- _What to work on_: Restate word for word the lines of the entries below, starting with the line that holds "Collapse the sidebar panel icon" and ending with the line that holds "You are a computer-use agent. The image", and no others.

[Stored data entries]

┄┄┄┄┄┄┄┄┄┄

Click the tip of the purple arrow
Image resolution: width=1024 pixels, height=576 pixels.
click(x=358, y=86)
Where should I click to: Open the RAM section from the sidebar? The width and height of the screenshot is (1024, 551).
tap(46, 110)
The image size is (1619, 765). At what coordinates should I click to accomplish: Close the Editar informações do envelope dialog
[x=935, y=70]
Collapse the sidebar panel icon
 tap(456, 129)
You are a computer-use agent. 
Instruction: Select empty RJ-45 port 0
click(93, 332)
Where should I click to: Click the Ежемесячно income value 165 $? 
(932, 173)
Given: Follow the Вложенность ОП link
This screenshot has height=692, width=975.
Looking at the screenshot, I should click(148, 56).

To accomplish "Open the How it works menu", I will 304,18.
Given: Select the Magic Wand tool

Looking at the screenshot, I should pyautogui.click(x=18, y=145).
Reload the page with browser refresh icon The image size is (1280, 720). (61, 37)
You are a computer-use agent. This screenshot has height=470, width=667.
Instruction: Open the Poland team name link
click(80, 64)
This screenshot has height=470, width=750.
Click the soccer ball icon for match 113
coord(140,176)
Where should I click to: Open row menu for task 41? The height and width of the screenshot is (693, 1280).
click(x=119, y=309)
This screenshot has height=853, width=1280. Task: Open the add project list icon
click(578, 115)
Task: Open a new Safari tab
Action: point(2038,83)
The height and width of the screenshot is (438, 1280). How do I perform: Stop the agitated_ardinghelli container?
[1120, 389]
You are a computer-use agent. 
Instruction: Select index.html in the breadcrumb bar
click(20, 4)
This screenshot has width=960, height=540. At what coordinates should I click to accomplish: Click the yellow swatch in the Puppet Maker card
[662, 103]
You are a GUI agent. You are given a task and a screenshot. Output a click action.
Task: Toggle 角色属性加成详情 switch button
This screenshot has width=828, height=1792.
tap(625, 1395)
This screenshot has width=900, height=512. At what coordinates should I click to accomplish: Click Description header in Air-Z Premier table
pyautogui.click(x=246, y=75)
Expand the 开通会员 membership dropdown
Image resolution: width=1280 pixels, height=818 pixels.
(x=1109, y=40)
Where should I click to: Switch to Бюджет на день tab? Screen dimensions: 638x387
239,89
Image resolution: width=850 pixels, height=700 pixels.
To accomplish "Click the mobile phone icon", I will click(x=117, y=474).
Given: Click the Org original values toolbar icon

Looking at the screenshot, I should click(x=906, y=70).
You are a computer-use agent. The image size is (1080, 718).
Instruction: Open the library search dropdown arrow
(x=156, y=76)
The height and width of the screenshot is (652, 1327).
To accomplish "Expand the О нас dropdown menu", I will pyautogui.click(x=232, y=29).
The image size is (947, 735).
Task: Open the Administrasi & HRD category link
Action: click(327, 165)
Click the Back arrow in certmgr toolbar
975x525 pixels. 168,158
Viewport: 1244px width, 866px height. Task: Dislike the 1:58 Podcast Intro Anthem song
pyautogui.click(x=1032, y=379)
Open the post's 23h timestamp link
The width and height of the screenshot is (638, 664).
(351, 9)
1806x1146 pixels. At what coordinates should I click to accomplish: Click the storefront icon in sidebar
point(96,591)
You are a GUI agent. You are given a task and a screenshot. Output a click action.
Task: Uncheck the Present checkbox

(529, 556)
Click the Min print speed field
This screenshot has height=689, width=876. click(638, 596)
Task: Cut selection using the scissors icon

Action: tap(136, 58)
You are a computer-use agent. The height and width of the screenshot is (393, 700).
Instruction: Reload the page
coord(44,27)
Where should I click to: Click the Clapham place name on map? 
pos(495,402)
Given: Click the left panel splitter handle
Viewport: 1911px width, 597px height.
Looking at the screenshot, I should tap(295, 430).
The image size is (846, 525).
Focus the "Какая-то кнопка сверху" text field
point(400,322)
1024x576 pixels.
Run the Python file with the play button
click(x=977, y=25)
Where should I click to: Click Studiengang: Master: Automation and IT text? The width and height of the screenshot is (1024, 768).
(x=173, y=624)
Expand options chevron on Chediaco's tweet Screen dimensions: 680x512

┄┄┄┄┄┄┄┄┄┄

- _Answer for this exercise_:
Collapse the sidebar panel icon
 tap(456, 129)
You are a computer-use agent. 
Instruction: Select empty RJ-45 port 0
click(93, 332)
Where should I click to: Click the Ежемесячно income value 165 $? 
(932, 173)
Given: Follow the Вложенность ОП link
This screenshot has height=692, width=975.
Looking at the screenshot, I should click(148, 56).

To accomplish "Open the How it works menu", I will 304,18.
Given: Select the Magic Wand tool

Looking at the screenshot, I should pyautogui.click(x=18, y=145).
Reload the page with browser refresh icon The image size is (1280, 720). (61, 37)
You are a computer-use agent. This screenshot has height=470, width=667.
Instruction: Open the Poland team name link
click(80, 64)
This screenshot has height=470, width=750.
Click the soccer ball icon for match 113
coord(140,176)
Where should I click to: Open row menu for task 41? The height and width of the screenshot is (693, 1280).
click(x=119, y=309)
This screenshot has height=853, width=1280. Task: Open the add project list icon
click(578, 115)
Task: Open a new Safari tab
Action: point(2038,83)
The height and width of the screenshot is (438, 1280). How do I perform: Stop the agitated_ardinghelli container?
[1120, 389]
You are a computer-use agent. 
Instruction: Select index.html in the breadcrumb bar
click(20, 4)
This screenshot has width=960, height=540. At what coordinates should I click to accomplish: Click the yellow swatch in the Puppet Maker card
[662, 103]
You are a GUI agent. You are given a task and a screenshot. Output a click action.
Task: Toggle 角色属性加成详情 switch button
This screenshot has width=828, height=1792.
tap(625, 1395)
This screenshot has width=900, height=512. At what coordinates should I click to accomplish: Click Description header in Air-Z Premier table
pyautogui.click(x=246, y=75)
Expand the 开通会员 membership dropdown
Image resolution: width=1280 pixels, height=818 pixels.
(x=1109, y=40)
Where should I click to: Switch to Бюджет на день tab? Screen dimensions: 638x387
239,89
Image resolution: width=850 pixels, height=700 pixels.
To accomplish "Click the mobile phone icon", I will click(x=117, y=474).
Given: Click the Org original values toolbar icon

Looking at the screenshot, I should click(x=906, y=70).
You are a computer-use agent. The image size is (1080, 718).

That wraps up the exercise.